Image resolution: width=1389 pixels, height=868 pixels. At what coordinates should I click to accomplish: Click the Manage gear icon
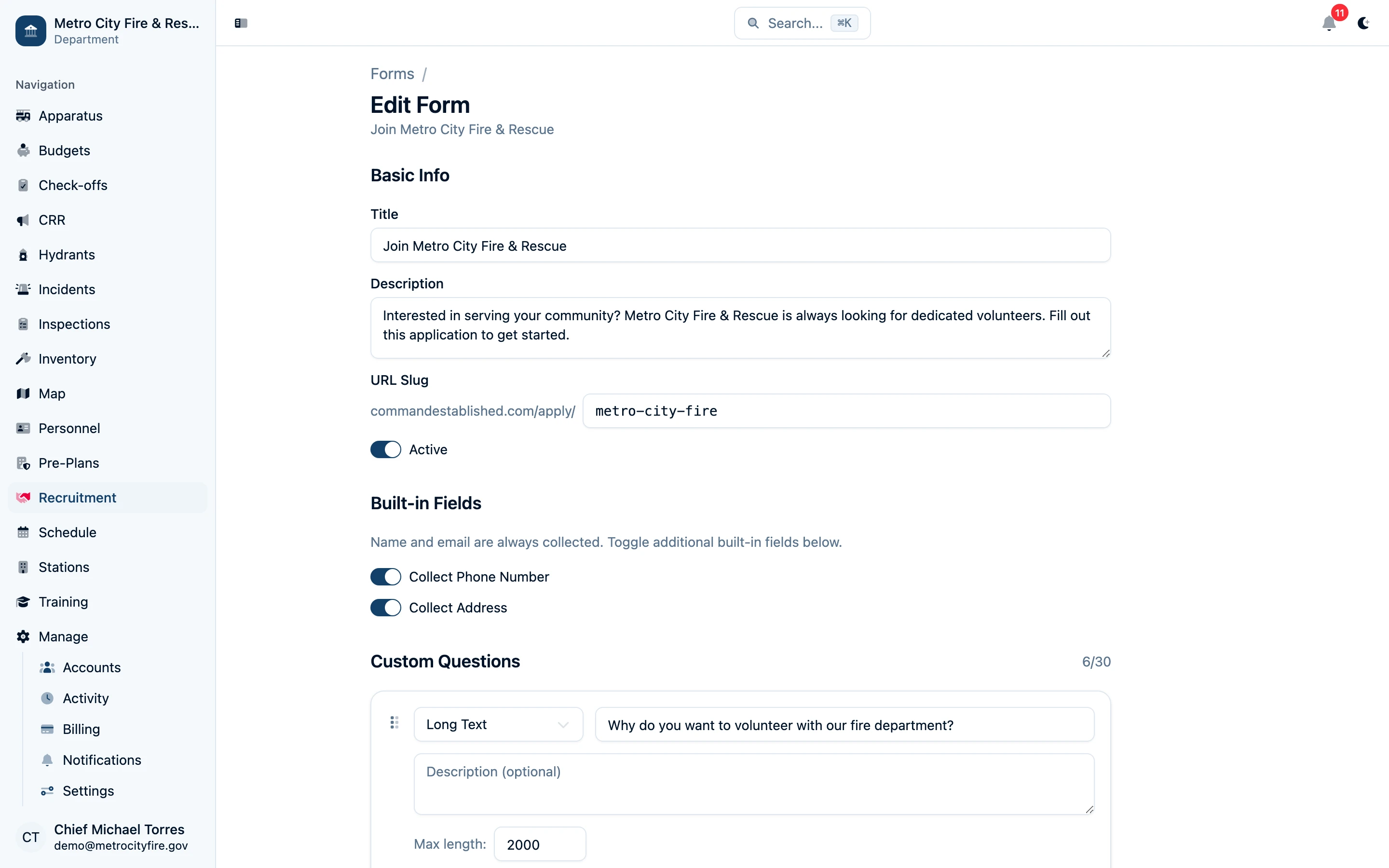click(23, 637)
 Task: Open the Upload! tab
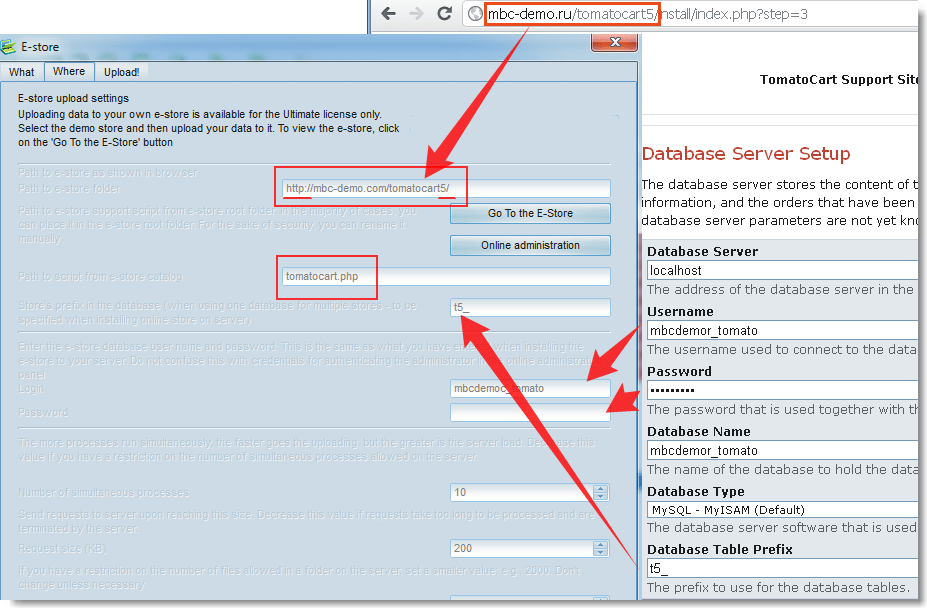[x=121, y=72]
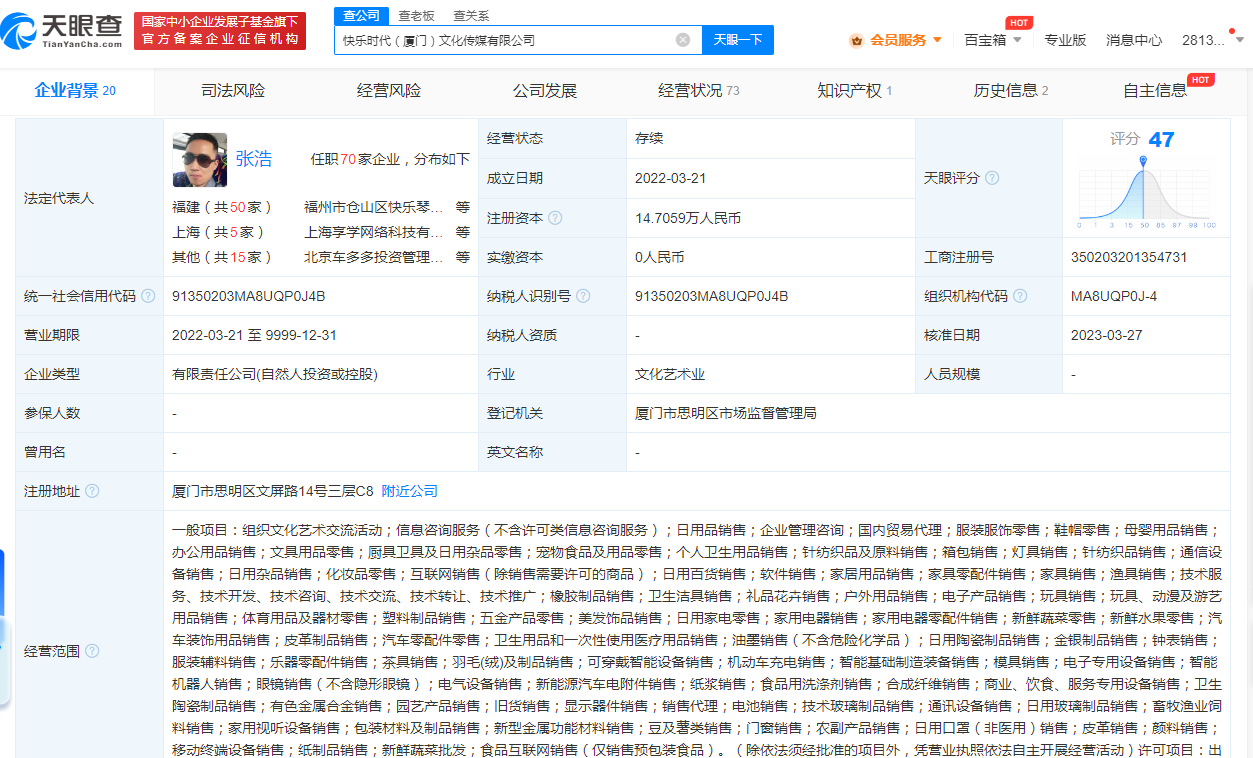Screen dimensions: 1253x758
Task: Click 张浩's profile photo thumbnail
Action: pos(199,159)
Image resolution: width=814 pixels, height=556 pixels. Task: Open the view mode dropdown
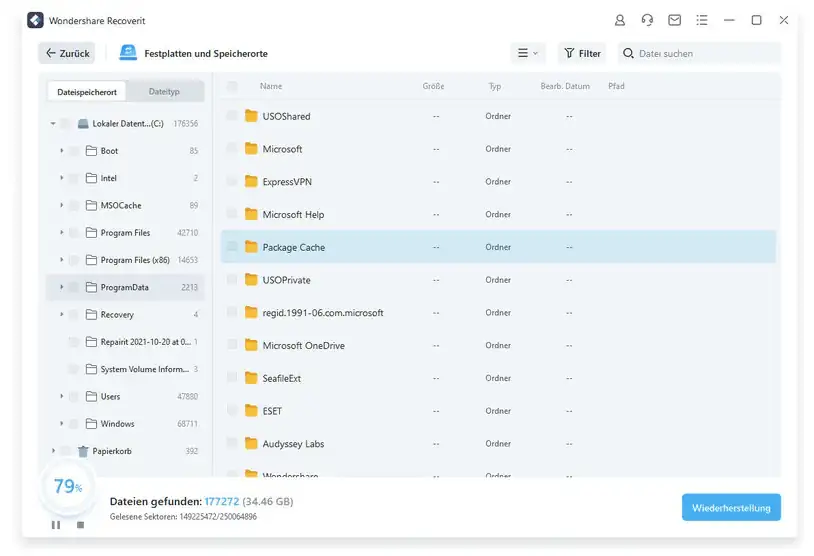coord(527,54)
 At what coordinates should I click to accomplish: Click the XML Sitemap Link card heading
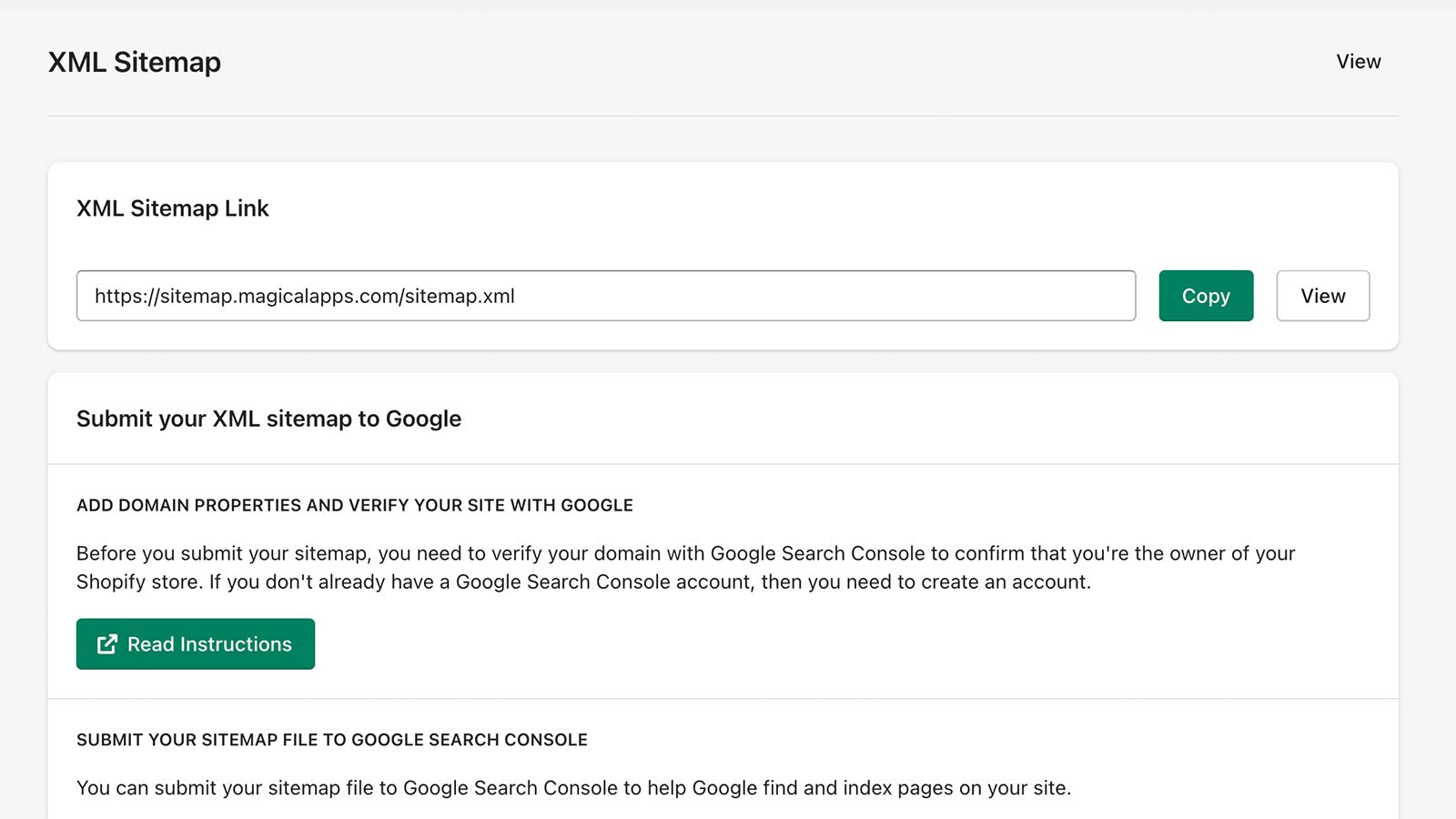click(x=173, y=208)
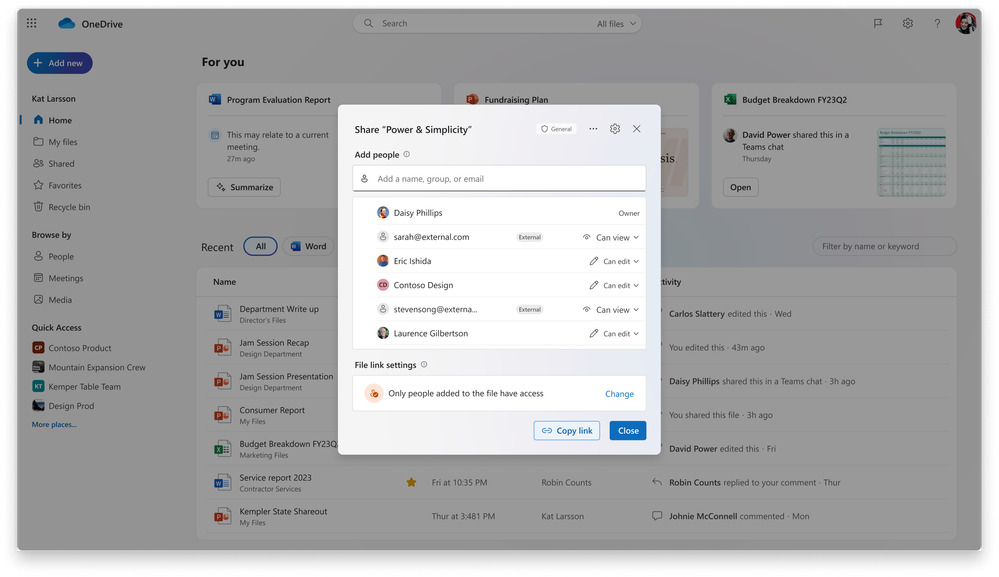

--

[Work instruction]: Copy the full listing above exactly, apart from the pictures.

[Expected answer]:
Image resolution: width=1389 pixels, height=868 pixels. At what coordinates should I click to accomplish: Click the Manage gear icon
click(23, 637)
 Task: Open the Upload! tab
[x=121, y=72]
Screen dimensions: 1253x758
Task: Click 张浩's profile photo thumbnail
Action: pos(199,159)
Image resolution: width=814 pixels, height=556 pixels. Task: Open the view mode dropdown
coord(527,54)
 At what coordinates should I click to accomplish: Click the XML Sitemap Link card heading
click(x=173, y=208)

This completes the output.